El Teatro Hidalgo  fue testigo del unipersonal “Se rompen las olas”, que la Secretaría de Cultura del Gobierno del Estado, el Conaculta y la Coordinación Nacional de Teatro del INBA, ofreció de manera gratuita al público colimense, en el marco del “10º Festival de Monólogos. Teatro a Una Sola Voz 2014”, traído al Estado en el año de “Colima Capital Americana de la Cultura 2014”. El Secretario de Cultura Rubén Pérez Anguiano, disfrutó junto con el público de este monólogo, que hizo vibrar las fibras sensibles del auditorio.

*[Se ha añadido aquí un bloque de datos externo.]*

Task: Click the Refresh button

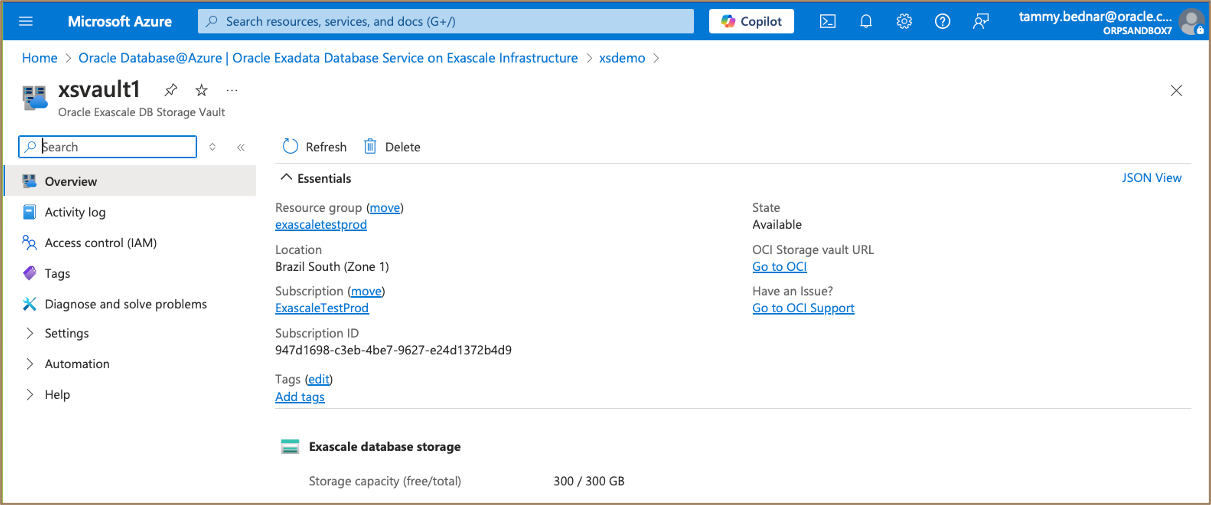Action: (x=315, y=147)
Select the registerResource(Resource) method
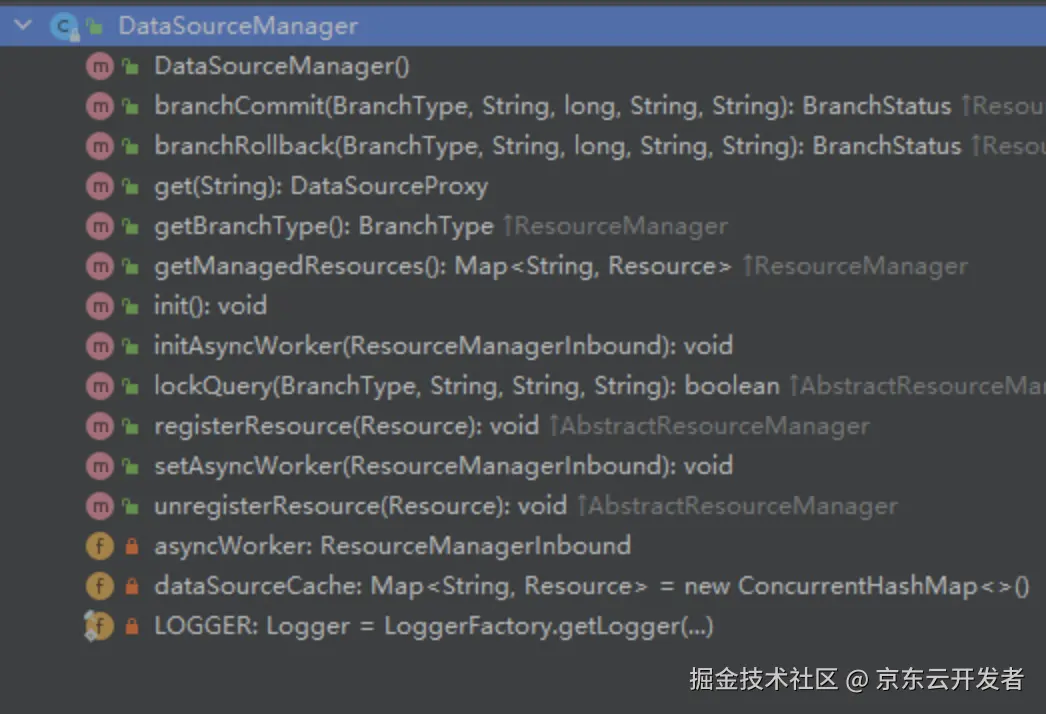Image resolution: width=1046 pixels, height=714 pixels. click(346, 426)
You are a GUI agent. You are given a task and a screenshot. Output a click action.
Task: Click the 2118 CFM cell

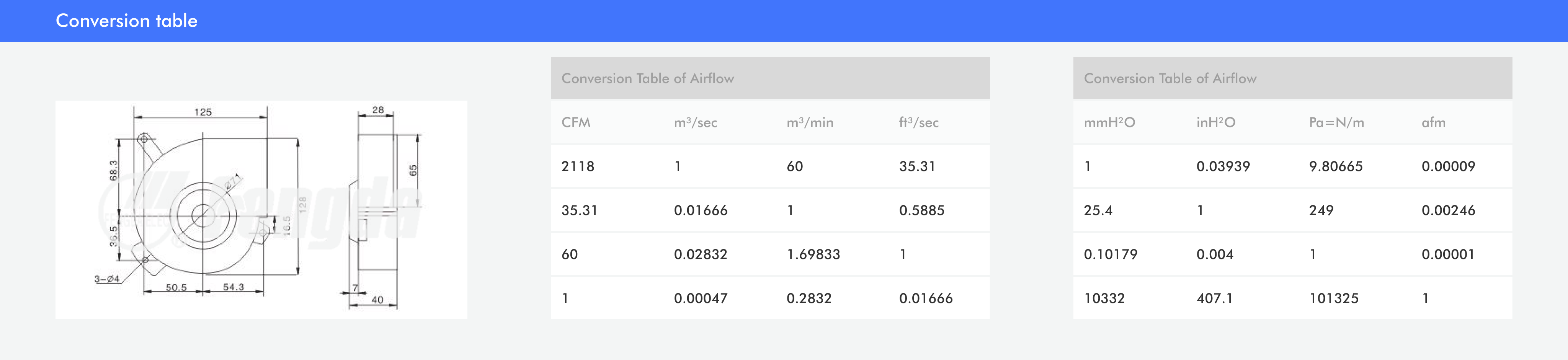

Mariana Villegas, dirigió y actuó este drama, retrato de la vida cotidiana de una mujer que siente que su familia ha marcado su destino: “1985 fue un año normal comenzado en martes en el calendario gregoriano. Correspondió al año del buey en el horóscopo chino. La ONU lo declaró Año Internacional de la Juventud, Madona alcanzó la fama mundial y se dio una moda donde las mujeres usaban sombras de colores pastel en los ojos, blusones y aretes llamativos. En Costa Rica es arrestado el narcotraficante mexicano Rafael Caro Quintero y transcurría el tercer año de gobierno de Miguel de la Madrid Hurtado. En México sucede un terremoto de 8.7 grados Richter, afectando la Ciudad de México en donde la cantidad de muertos alcanzó la cifra de 43 mil y causó daños millonarios en toda la ciudad”, ese temblor, ocurrido un año antes de su nacimiento, marcó su vida, sin él ella no habría nacido.

El unipersonal se desarrolla en medio de una escenografía qué retrata el estado de estancamiento del personaje, al verse rodeada de los fantasmas de su pasado a manera de objetos infantiles, que reflejan la niñez con la que siempre soñó, y que al ser una hija no deseada por su padre, nunca tuvo. En ese escenario nos narra una serie de historias, que llevan a la audiencia a recorrer un sin fin de emociones, al trasmitir su propio dolor, “estoy hueca, no escucho a nadie, no puedo respirar bien, nunca digo lo que quiero, no veo claro, nunca he tocado a alguien, no puedo coger bien, tampoco he amado profundamente a alguien, tengo vacío el corazón y es que se me están cayendo todas mis casas y soy alérgica al polvo”.

Al final del monólogo esté personaje se queda igual, con una sensación de estar a medias, sin haber hecho verdaderamente el amor, o haberse enamorado, cargando siempre las secuelas de ese temblor de 1985, que llevó a sus padres a conocerse, termina de cierta forma repitiendo la historia de su madre, quedado embarazada de un hombre que no desea tener un hijo y que prefiera abandonarla a su suerte.